51. However, it can be argued, as the Welsh Government appears to be doing in its Explanatory Memorandum (and also in its evidence to the Committee to date), that the legislative context is the whole “package of reforms”[24] to make the Senedd more effective, better able to serve the people of Wales, through being broadly more reflective of those people, particularly of the 51% who are women.
52. This package of reforms includes, in particular, the Senedd Cymru (Members and Elections) Bill. If enacted in its present form, that Bill will change the process by which candidates will be elected to the Senedd to a fully proportionate-representation system in which registered political parties will be required to put forward lists of candidates for each constituency they contest. The Senedd (Electoral Candidate Lists) Bill is, of course, intended to govern the way in which candidates are selected for those lists, and the order in which they are listed, as far as gender is concerned.
53. If this wider package of reforms is accepted as the context for the Gender Quota provisions, then there is certainly an argument that the provisions are merely a “means to an end”, the end being greater Senedd effectiveness; or that they do not have a purpose that is “truly distinct” from that objective of greater Senedd effectiveness. Once again, then, the answer to the question of whether the provisions “relate to” a reserved matter or not appears ambiguous.
54. The final tools for ascertaining purpose, as set out in section 108(6) of GOWA, are “the effect of the provisions in all the circumstances”, and “other things” – i.e. any other relevant factors.
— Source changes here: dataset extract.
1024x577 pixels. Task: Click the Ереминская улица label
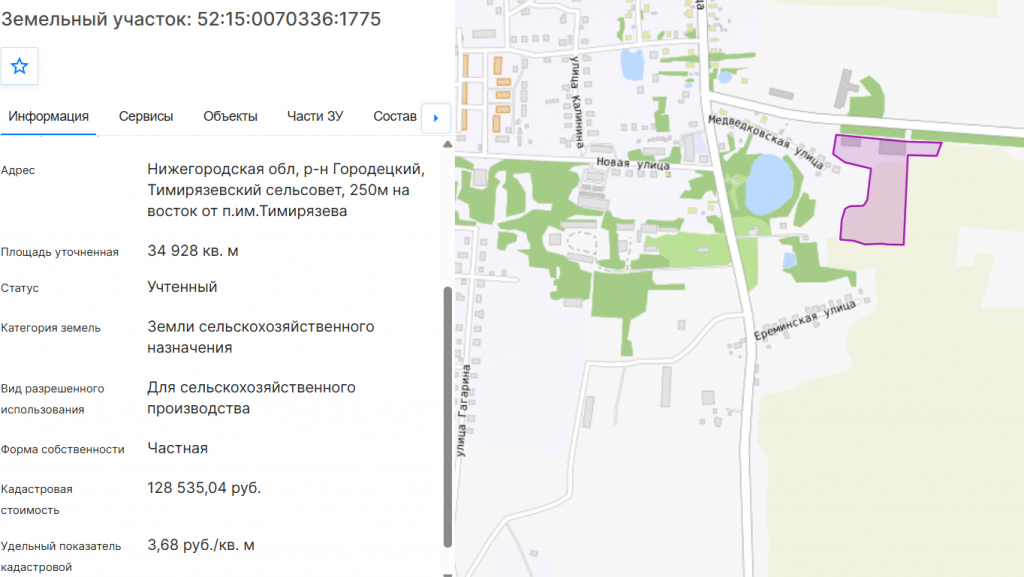coord(804,320)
55. Whatever else is ambiguous, the effect of the Gender Quota provisions is clear. Their combined effect is to ensure that, overall, women make up at least 50% of the candidates put forward for Senedd election by registered political parties. The provisions also seek to have the effect of giving women candidates a strong chance of being elected, by virtue of the rules on listing, known as the “vertical placement criteria”[25].
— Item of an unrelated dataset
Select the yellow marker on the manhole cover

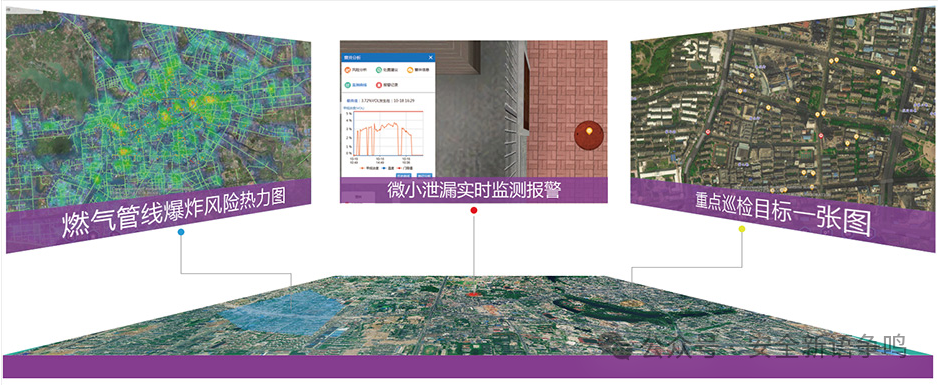[589, 129]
56. Therefore, overall, the Gender Quota provisions have the effect of regulating discrimination between persons on the grounds of sex. And they have the intended effect of preventing or eliminating discrimination between persons on the grounds of sex, in the context of selection of candidates for the Senedd. So their effect is squarely on the terrain of the reserved matter of Equal Opportunities, as defined in paragraph 187 of Schedule 7A to GOWA.
57. Moreover, the Welsh Government’s Explanatory Memorandum contains a section headed “The rationale for increasing female representation in the Senedd”[26]. It is divided by two sub-headings. The first sub-heading reads “Women are underrepresented in the Senedd”. The second is headed “Improved gender diversity within legislatures lead to improved representation”.
58. The section on under-representation explains that current male incumbency is a barrier to future election of women. It also sets out statistics showing that men made up a far higher proportion of Senedd candidates at the last election, and explains that if this is repeated in future, then clearly men will have a statistically greater chance of being elected.
59. Thus, part of the stated “rationale” for the Gender Quota provisions is to prevent, or reduce, the chance of continued under-representation of women in the future. As a citizen, I applaud that aim. But as a (retired) lawyer, I cannot help noting that seeking to combat under-representation appears to be the same thing as seeking to prevent, eliminate or regulate (by reducing) discrimination – in this case, on the grounds of sex. And the reserved matter of Equal Opportunities in Schedule 7A to GOWA is defined in exactly those terms.
60. Section 108A(7) instructs us to have regard to “other things”, as well as effect in all the circumstances, in order to determine whether the purpose of a provision relates to a reserved matter.
61. The only additional relevant factor to be taken into account in this case appears to me to be the fact that elections to the Senedd are, generally, not a reserved matter, with some detailed exceptions set out in Section B1 of Schedule 7A. Just as importantly, if not more importantly, paragraph 7(2) of Schedule 7B to GOWA allows the Senedd to modify almost all of the provisions about Senedd elections within GOWA itself. The report of the Expert Panel pointed out that “it would be anomalous if […] reservations [such as the Equal Opportunities reservation] meant that the Assembly did not have competence to determine its own electoral arrangements, including gender quotas”[27]. The Welsh Government has raised the same point in oral evidence to the Committee.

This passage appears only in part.